Israel and Palestine

Publié 2 août 2014 no picture Kriyana Reddy

no picture Kriyana Reddy Voir le Profil
Inscrit le 25 juin 2013
  • 39 Articles

How can we just sit around and do nothing? America, do something! President Obama, take action! Formerly, I supported our President with blind hopes thinking that he would revolutionize the way the Untied States has approached foreign policy since the atrocities of the 1960s and beyond. However, much to my chagrin and dismay (also, on behalf of the many citizens in this country who agree with me), the United States has yet to lift a finger concerning the conflict in the Middle East. Then, analyzing the present situation, I considered something very important yet callous on the part of many nations in the world: people don't really care about the Middle East unless it serves them some economic or social benefit. Hey, Middle East! I CARE.

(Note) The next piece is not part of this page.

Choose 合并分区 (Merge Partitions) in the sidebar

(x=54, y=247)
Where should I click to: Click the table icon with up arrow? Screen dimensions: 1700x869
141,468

This conflict between Israel and Hamas in Gaza is one that is superficially religious and internally ideological. There are some fundamental differences between the histories of Islam and Judaism that set the conflict to two extremes and in two unparalleled mindsets. For example, Islam has historically been associated with theocracies ranging from caliphates to khanates to sultanates and sheikdoms. Yes, that's a thing. Judaism has been a diaspora-related religion since the beginning of time. The dispersal of Jews across distant lands and over continents spanning centuries in time periods has created a large international community of Jews all over the world. Ironically enough, Islam worked the same way. Maybe not as dominant in some areas as others, it still contradicts common misconceptions. For instance, the largest (most populated with Muslims) Muslim country in the world is not in the Middle East. It is in Asia---it is Indonesia. Judaism has never been a militant religion; neither has Islam. In fact, no religion really preaches that we cut each other's heads off to preserve the word of God. That is a lie. God will probably cut your head off if you do that. In fact, I don't know what he/she would do. It just doesn't make sense to think that the very thing you use as a vehicle for inner peace would bring so much external conflict.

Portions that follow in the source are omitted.